The Last Case of John Morley Review - A Mystery Without the Mystery
Briefly

The Last Case of John Morley Review - A Mystery Without the Mystery
"Give me a battered detective, a forgotten manor, the echo of old sins and a promise of ghosts, and I'm already halfway sold. That's why The Last Case of John Morley caught my attention: it looked like the sort of spooky noir that would have me scribbling notes, chasing clues and muttering "just one more room" at three in the morning."
"There's no getting around the low-budget nature of the game. A good chunk of its visuals are cobbled together from premade assets found on the Unity store, for example. It has more rough edges than a pumice stone. But overlaid on all that is an attempt to tell an interesting story that packs a couple of big twists that aim to dazzle, boggle, confuse and delight. It doesn't succeed, for the most part, but I appreciate the effort nonetheless."

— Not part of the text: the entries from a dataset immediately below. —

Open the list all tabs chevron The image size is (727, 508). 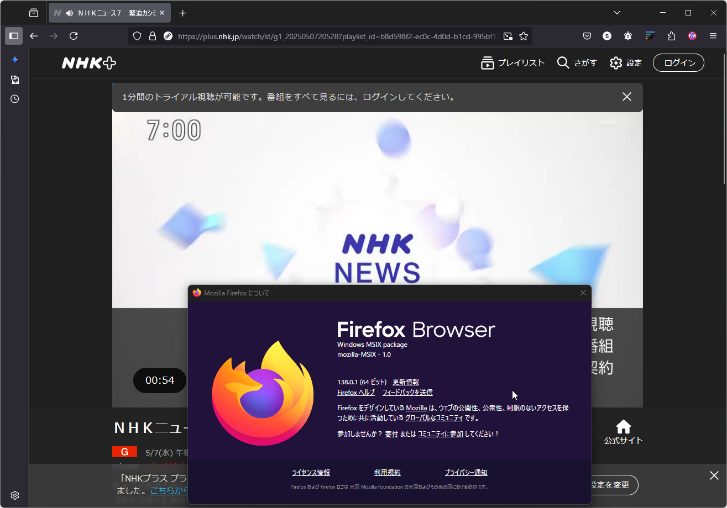(616, 12)
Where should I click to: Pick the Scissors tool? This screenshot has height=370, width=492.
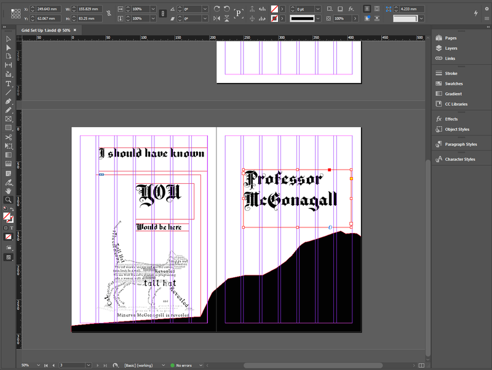(9, 136)
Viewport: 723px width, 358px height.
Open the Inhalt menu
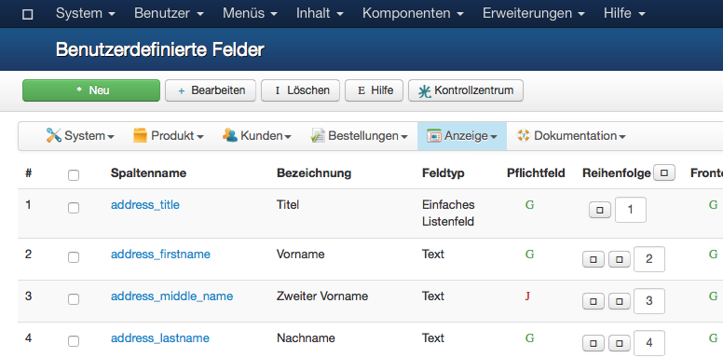point(320,13)
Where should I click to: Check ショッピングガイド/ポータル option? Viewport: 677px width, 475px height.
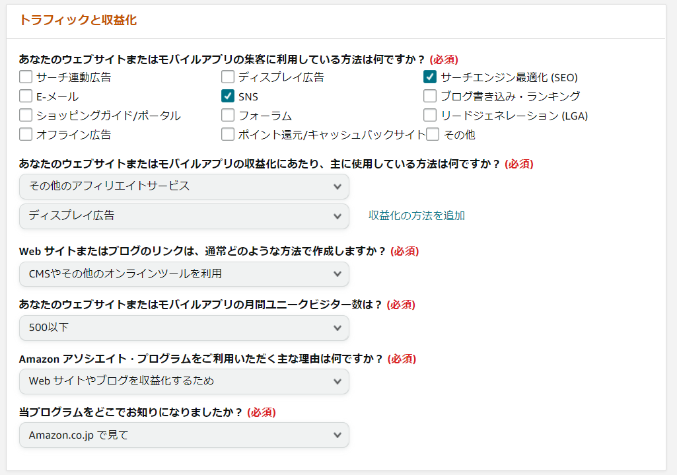tap(26, 116)
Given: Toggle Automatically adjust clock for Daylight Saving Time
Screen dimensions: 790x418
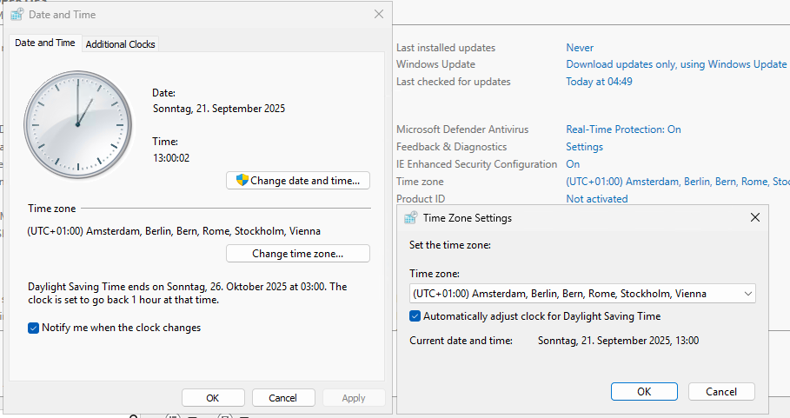Looking at the screenshot, I should (x=415, y=316).
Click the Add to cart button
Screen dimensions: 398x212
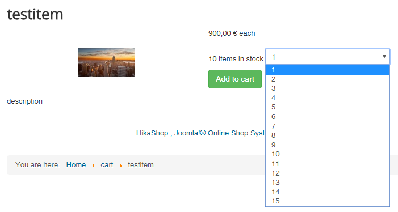click(235, 79)
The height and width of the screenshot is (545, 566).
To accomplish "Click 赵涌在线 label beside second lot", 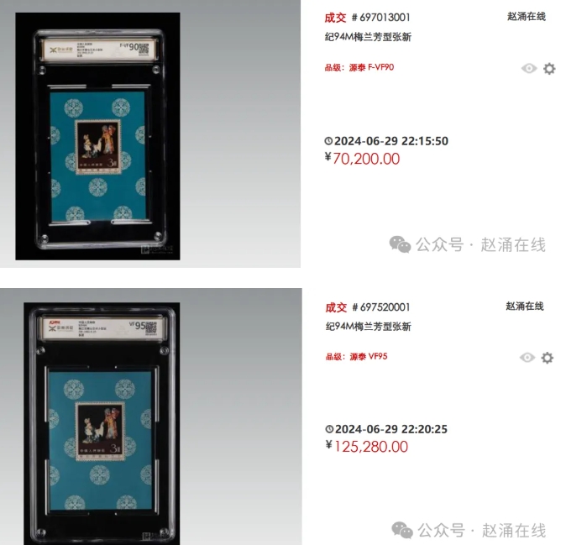I will tap(525, 307).
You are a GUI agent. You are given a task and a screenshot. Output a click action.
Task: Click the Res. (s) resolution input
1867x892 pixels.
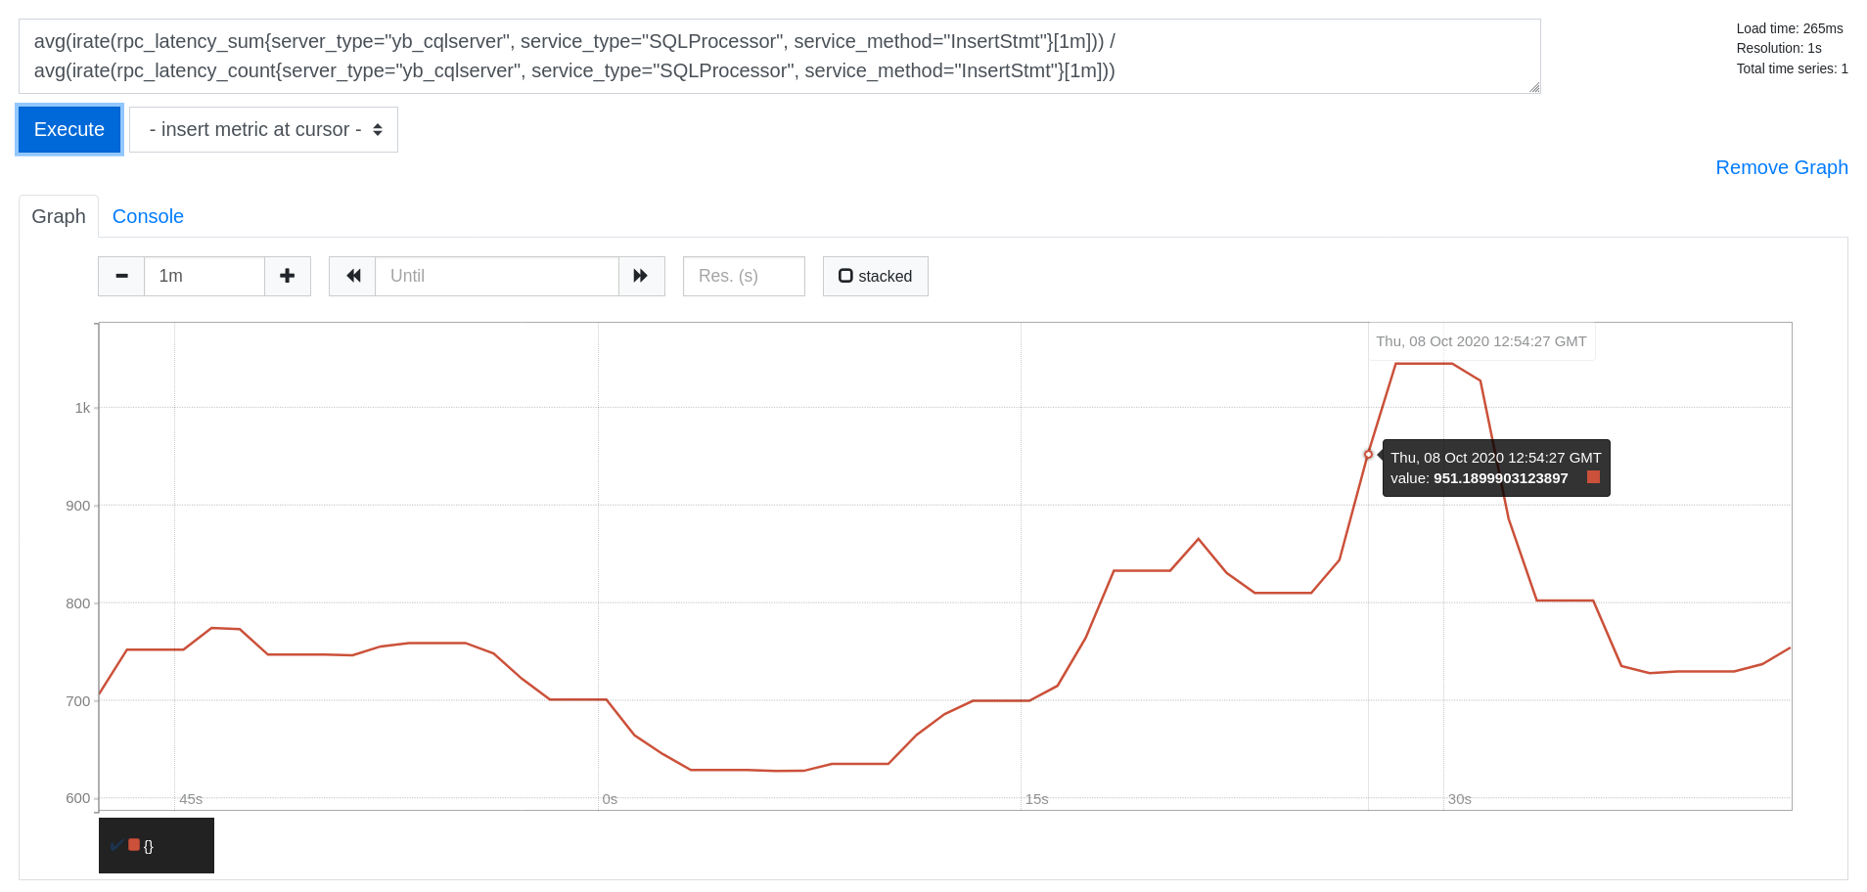tap(743, 276)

A down-on-his-luck detective awakens in a hospital after his last case and learns that his secretary Penny quit due to lack of cash. Penny points toward an abandoned old manor where an elderly woman seeks answers about her daughter's twenty-year-old murder and offers a large reward. The game presents a 1940s detective premise and a spooky manor setting but plays more like a walking simulator than a traditional noir investigation. Visuals rely heavily on premade Unity assets and display many rough edges. The narrative contains several ambitious twists that aim to surprise, though execution falls short.